**Data section**

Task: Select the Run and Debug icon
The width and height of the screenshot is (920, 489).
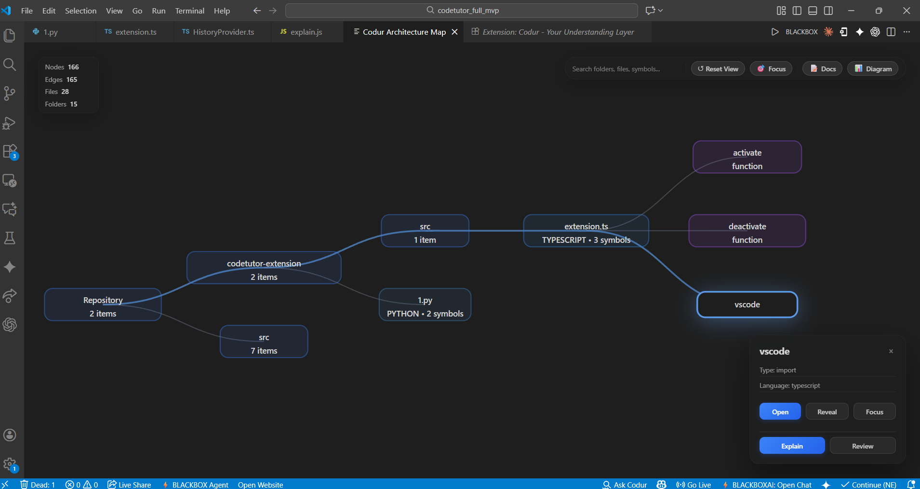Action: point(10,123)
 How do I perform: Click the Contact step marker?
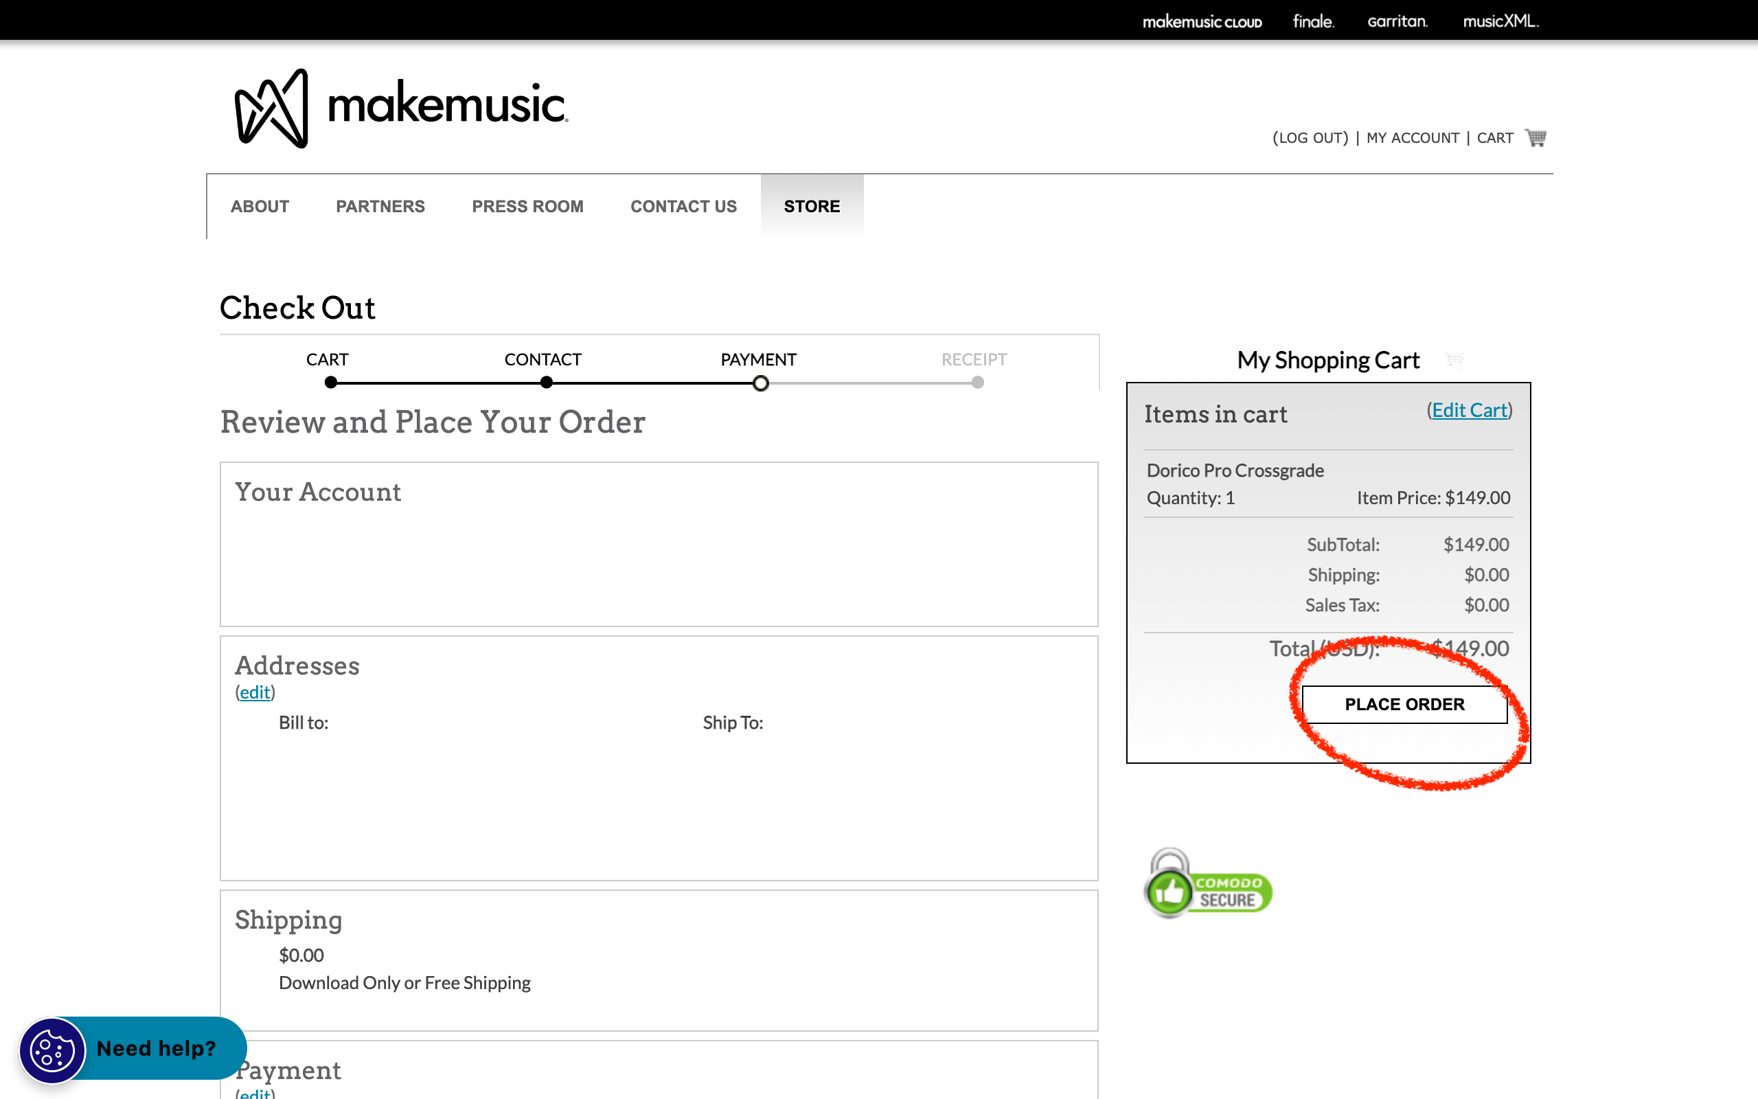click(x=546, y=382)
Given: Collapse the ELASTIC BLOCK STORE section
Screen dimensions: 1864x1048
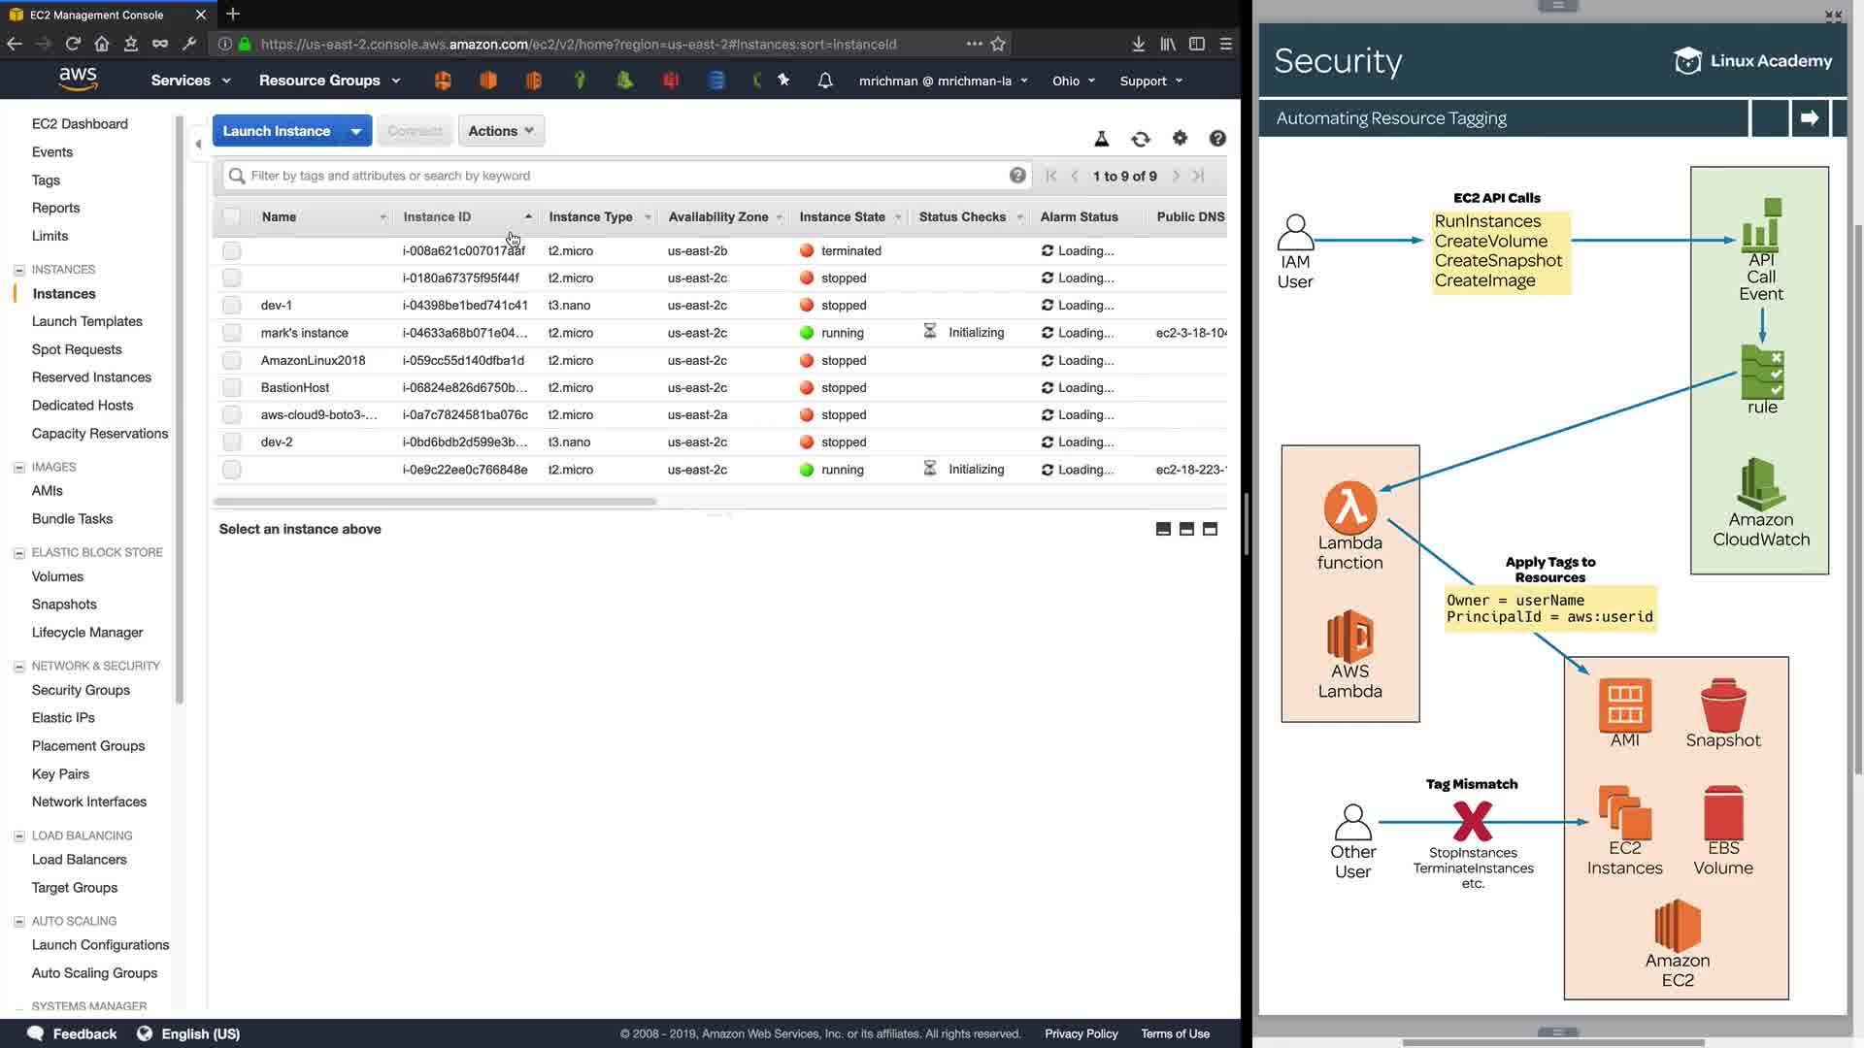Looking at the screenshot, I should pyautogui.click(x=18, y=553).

==

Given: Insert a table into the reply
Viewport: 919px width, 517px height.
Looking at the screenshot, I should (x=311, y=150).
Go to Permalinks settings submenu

**Assignment**
Report every line of the data in which "Given" appears.

**Solution**
Given: Collapse the ELASTIC BLOCK STORE section
Given: Insert a table into the reply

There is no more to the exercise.